Le Chrétien ne connaît pas la paix

S’il est une conséquence de la société chrétienne, c’est d’avoir mis l’être humain dans une situation de se prendre la tête en permanence. Le christianisme a fait de chaque homme une fractale du combat entre le bien et le mal. Le Christ a promis l’épée et c’est ainsi que nous le reconnaissons, dans la quête intérieure cherchant notamment à rectifier l’intention. La paix de l’âme est une aspiration, un désir, mais jamais une réalité d’ici bas. Le chrétien converti est en équilibre instable permanent toute sa vie, d’où d’ailleurs l’importance des sacrements pour lui, et notamment de celui de réconciliation. Sa conversion est un chantier ouvert, une démarche sans cesse recommencée.

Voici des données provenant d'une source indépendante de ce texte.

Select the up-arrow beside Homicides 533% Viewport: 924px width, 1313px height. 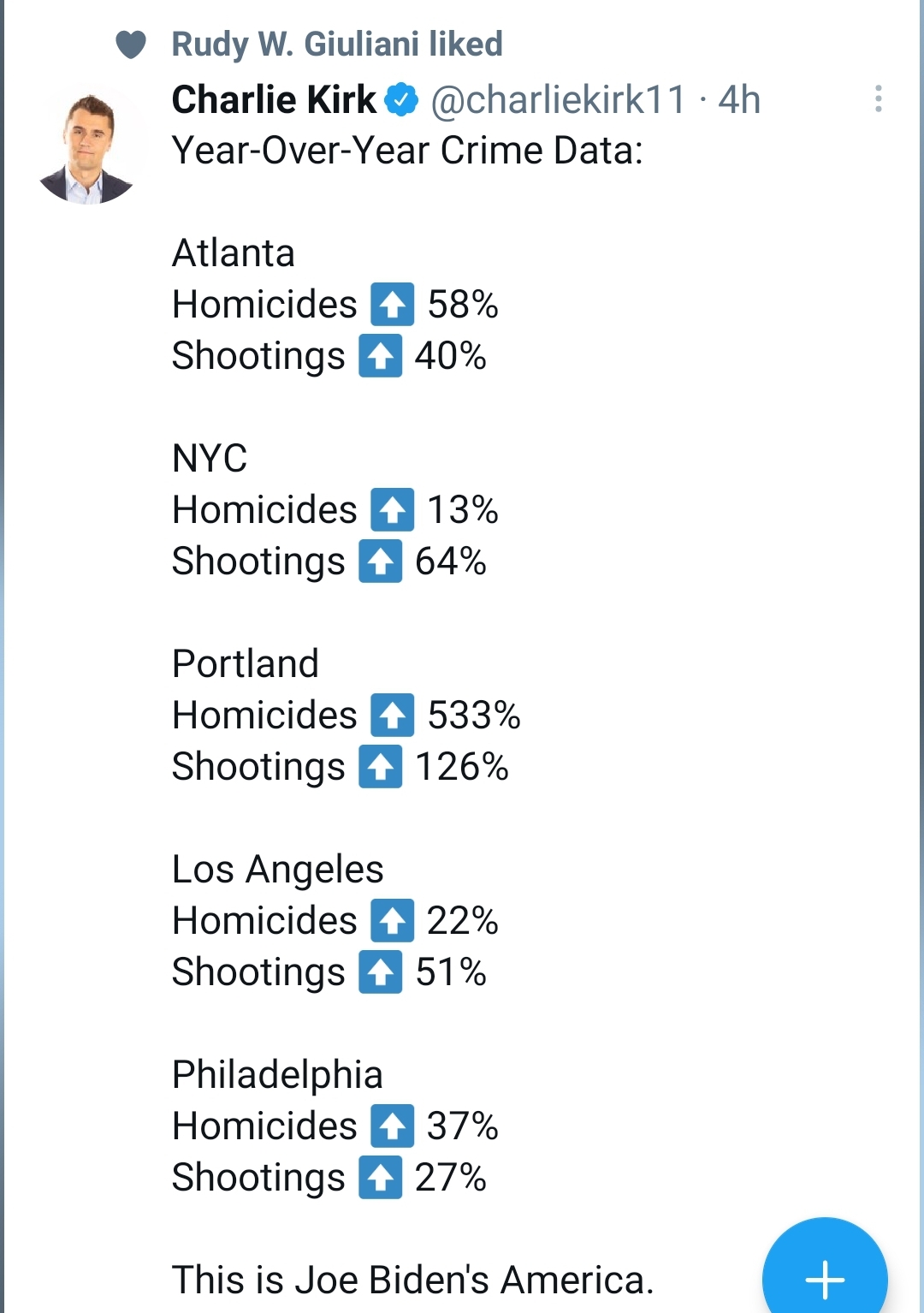pyautogui.click(x=393, y=716)
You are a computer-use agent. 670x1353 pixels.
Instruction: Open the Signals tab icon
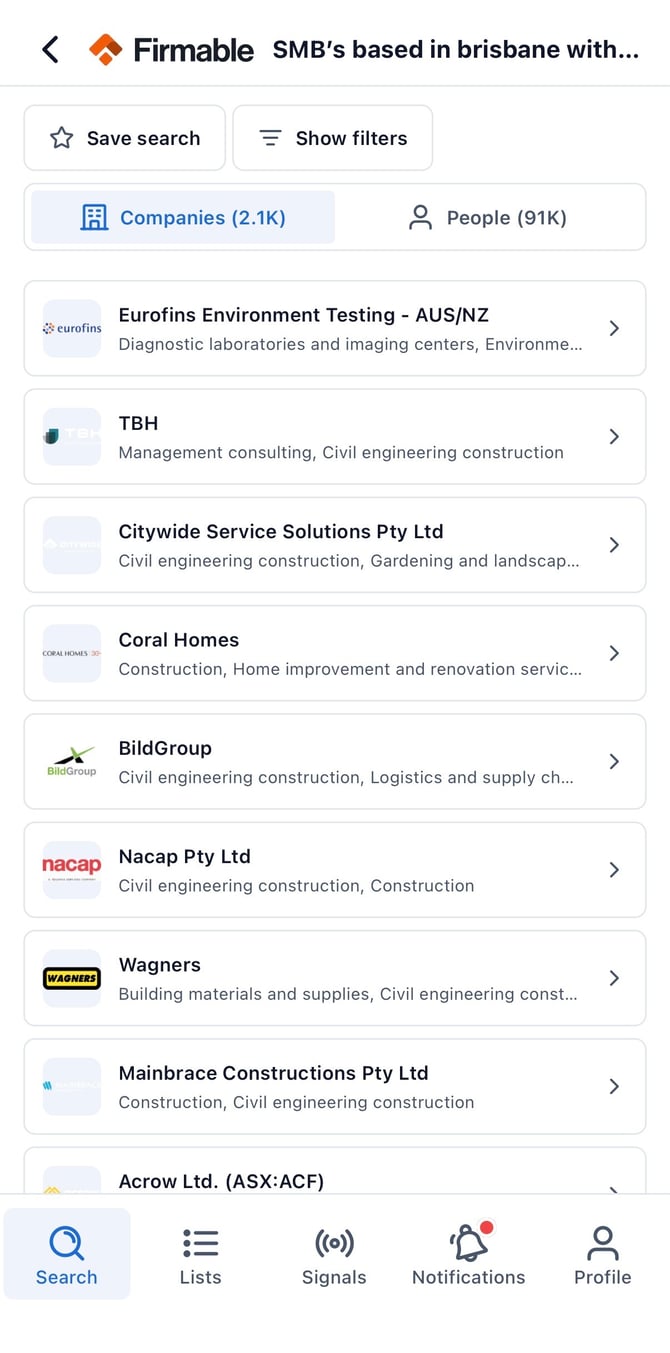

L’homme moderne a vécu dans une hérésie chrétienne hors champ, une caricature (donc quelque chose de diabolique) de l’Eglise, un avatar où le message du Christ devint morale pour tous. Cet homme là avait donc conservé le sentiment d’être le terrain où le bien et le mal s’affrontaient en permanence. Et toutes les crises métaphysiques et existentielles des modernes d’hier et d’avant-hier en sont l’illustration. Et la paix vint de la société de consommation, une paix de consommateur organisée par avance par la révolution bourgeoise qui a transformé le citoyen chair à canon en citoyen-consommateur. L’homme postmoderne assis dans son confort n’est plus un être de désir, mais simplement un être de jouissance. Evacuée la souffrance mais bonjour tristesse. Ce consommateur est un brin animal triste, sans passion, comme le héros de Houellebecq. Quelqu’un dont la matière a rempli la vie, quelqu’un que les objets agacent. Le narrateur va décrire et dire les objets qu’ils contemplent, comme le reflet vide de son âme. Houellebecq s’échine à dépouiller ses écrits de style, à coller à une structure proche de Wikipedia. Sortis du combat du bien et du mal, on sort également de l’aventure et de l’Histoire, et on ne peut pas l’écrire avec panache. Houellebecq postmoderne animal triste est entré dans le monde du recyclage : recyclage des mythes et des valeurs républicaines, des droits de l’homme, vieilles lunes jetées comme des bouées pour ceux qui veulent cultiver leur identité si littéraire, cette identité qui est faite du souvenir du combat du bien et du mal.

Et l’Islam impose sa paix

Alors même que la société postmoderne ne se souvient plus de l’origine de ce qui fit ses valeurs, voilà qu’arrive par-dessus tout ça, une civilisation qui vous maintient hors de l’Histoire. Ca tombe bien, vous n’étiez plus calibrés pour l’aventure. La fuite pathétique du héros de Soumission entre deux tours d’élection illustre parfaitement son amateurisme de héros justement. L’aventure ne dure qu’un temps très court. Le héros houellebecquien ne peut être d’ailleurs qu’un narrateur, quelqu’un qui raconte, pas quelqu’un qui vit.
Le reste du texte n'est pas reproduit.